What to Do When (or Before) You Receive a CIPA Demand

We’re seeing a substantial uptick in connection with demands under the California Invasion of Privacy Act (“CIPA”) for violations of the wiretapping or pen register portions of the law based on a business’s website. In particular, these demands are being made by an individual named Vivek Shah.  Mr. Shah deploys the tactic of sending an unfiled compliant to a business alleging violations of CIPA and stating that the complaint will be filed if the matter remains unresolved, as a way to encourage settlement.

The claims made by Mr. Shah essentially allege that his information, as a visitor to a website, is improperly transferred to third parties when cookies, pixels, or chat bots are deployed prior to the business providing notice to and collecting consent from the visitor for use of these technologies. There are a number of cases proceeding through the California court system for CIPA violations, but at this time we do not have a clear picture as to whether application of CIPA to websites will be upheld as a legal theory of recovery for plaintiffs.  CIPA has traditionally applied to telephone communications regarding wiretapping and pen registers, so the application to internet communications is a relatively new legal theory.

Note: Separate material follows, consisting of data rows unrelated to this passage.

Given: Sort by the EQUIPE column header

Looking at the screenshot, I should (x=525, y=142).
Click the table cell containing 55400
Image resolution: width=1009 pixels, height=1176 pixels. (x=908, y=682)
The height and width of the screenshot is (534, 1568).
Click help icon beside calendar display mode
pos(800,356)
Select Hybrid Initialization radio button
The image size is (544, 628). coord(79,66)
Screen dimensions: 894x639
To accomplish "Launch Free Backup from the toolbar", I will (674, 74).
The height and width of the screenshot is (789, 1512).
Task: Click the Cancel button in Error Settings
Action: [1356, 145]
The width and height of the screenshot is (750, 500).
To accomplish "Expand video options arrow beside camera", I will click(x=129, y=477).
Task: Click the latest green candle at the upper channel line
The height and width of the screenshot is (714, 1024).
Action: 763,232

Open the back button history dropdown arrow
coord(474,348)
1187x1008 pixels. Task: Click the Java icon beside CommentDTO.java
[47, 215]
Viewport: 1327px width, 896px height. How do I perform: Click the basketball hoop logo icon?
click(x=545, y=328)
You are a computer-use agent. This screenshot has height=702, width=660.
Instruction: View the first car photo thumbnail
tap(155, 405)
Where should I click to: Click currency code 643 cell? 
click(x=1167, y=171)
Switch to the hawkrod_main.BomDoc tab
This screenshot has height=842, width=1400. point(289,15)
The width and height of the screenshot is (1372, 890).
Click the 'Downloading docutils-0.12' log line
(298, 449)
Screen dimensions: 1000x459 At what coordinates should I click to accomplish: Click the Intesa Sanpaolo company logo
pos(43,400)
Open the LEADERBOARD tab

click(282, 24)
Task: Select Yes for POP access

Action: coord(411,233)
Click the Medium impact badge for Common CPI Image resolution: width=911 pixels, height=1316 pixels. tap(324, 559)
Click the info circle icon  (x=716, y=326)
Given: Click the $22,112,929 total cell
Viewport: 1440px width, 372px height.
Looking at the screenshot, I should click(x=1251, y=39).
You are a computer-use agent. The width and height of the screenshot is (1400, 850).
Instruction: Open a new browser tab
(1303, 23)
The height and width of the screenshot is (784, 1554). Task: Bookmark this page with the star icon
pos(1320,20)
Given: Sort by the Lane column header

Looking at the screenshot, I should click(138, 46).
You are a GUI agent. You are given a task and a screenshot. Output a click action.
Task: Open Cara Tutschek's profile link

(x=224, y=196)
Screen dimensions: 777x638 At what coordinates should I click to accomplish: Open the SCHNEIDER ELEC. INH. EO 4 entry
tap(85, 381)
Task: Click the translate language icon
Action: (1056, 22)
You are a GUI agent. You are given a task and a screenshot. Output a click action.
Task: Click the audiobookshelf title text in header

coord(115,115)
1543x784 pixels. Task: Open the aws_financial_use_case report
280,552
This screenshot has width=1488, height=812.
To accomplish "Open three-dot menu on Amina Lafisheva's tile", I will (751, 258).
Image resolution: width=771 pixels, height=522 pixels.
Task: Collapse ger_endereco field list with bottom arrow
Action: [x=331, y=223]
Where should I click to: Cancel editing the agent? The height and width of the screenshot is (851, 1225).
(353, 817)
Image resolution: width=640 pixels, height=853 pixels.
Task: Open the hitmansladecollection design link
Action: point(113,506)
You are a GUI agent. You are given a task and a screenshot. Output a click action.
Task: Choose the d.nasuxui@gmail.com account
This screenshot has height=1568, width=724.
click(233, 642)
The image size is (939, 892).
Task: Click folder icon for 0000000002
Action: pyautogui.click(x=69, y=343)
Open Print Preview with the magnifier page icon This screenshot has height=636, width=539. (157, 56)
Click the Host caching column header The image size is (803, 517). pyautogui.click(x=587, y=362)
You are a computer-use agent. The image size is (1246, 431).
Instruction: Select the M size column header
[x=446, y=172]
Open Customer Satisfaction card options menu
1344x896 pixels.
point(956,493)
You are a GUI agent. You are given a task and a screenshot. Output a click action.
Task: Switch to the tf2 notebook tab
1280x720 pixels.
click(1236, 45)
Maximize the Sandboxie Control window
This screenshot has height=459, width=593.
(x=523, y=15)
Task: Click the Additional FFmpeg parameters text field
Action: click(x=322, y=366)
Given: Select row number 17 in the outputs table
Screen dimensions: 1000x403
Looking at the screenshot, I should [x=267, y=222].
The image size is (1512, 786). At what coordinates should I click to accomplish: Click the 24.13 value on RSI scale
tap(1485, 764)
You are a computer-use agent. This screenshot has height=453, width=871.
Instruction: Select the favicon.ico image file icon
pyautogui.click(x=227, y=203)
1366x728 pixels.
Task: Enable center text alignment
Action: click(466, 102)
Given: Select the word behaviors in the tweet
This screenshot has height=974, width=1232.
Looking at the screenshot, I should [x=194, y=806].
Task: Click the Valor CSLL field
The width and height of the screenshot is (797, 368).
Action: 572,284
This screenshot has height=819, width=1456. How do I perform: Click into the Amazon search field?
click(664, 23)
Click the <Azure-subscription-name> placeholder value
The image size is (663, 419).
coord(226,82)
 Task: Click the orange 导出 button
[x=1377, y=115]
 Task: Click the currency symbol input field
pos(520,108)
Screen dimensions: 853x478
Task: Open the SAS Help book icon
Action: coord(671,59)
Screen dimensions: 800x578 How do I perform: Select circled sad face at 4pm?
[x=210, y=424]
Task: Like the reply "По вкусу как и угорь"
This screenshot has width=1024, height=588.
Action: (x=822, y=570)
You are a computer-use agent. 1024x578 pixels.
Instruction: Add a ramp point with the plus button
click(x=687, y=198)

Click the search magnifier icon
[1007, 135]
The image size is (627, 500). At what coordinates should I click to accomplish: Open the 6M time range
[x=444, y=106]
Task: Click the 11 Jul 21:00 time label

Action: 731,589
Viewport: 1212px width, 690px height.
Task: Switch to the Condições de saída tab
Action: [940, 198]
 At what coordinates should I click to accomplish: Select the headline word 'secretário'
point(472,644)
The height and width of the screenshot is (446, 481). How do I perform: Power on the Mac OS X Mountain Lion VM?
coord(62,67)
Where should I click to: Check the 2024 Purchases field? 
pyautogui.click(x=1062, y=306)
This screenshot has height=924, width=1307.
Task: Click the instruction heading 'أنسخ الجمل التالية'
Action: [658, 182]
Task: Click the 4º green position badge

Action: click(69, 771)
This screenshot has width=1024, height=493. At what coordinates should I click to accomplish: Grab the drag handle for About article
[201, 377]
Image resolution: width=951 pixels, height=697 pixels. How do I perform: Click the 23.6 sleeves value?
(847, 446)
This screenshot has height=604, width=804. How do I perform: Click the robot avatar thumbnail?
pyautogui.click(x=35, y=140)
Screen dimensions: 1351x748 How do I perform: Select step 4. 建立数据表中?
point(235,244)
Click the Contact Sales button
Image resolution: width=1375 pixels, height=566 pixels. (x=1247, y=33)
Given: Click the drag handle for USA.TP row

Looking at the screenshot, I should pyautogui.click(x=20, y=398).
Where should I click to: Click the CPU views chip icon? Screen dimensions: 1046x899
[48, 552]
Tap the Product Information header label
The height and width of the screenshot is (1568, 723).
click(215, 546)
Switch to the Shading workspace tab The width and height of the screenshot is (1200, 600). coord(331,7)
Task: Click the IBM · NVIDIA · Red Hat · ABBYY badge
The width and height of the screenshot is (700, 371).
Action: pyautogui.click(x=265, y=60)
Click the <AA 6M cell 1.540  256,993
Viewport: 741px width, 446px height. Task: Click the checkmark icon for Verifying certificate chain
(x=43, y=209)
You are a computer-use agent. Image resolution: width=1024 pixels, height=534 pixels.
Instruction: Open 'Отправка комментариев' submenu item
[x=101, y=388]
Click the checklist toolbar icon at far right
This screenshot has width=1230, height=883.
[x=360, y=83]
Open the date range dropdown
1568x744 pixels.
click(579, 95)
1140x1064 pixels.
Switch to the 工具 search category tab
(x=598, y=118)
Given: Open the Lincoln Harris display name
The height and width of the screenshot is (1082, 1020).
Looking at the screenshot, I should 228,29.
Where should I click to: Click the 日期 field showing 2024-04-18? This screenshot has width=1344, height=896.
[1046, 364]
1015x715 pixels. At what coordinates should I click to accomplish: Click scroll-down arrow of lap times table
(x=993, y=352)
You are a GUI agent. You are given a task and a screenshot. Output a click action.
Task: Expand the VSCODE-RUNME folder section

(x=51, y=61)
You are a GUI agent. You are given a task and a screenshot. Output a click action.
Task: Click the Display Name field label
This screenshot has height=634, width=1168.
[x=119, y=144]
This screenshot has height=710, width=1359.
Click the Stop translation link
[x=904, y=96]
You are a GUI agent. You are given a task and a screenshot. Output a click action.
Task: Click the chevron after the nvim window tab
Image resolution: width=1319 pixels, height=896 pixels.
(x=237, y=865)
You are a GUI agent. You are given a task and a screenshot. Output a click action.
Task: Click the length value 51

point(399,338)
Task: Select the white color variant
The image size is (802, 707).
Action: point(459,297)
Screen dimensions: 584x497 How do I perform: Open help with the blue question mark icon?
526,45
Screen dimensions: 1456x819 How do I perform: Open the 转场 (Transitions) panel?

If you receive a demand from Mr. Shah, or another entity, we are able to assist in assessing the demand and reviewing the notice and consent features of your website.  Even if your business is entirely outside the State of California, we are seeing claims in California move forward based on accessibility of the website from California, by a California resident, and the alleged transmission of information on a California resident to a third party.

Similarly, if you have not received a CIPA demand, now is the time to review your website features to ensure that proper notice and consent is in place to minimize the likelihood of receiving a CIPA demand.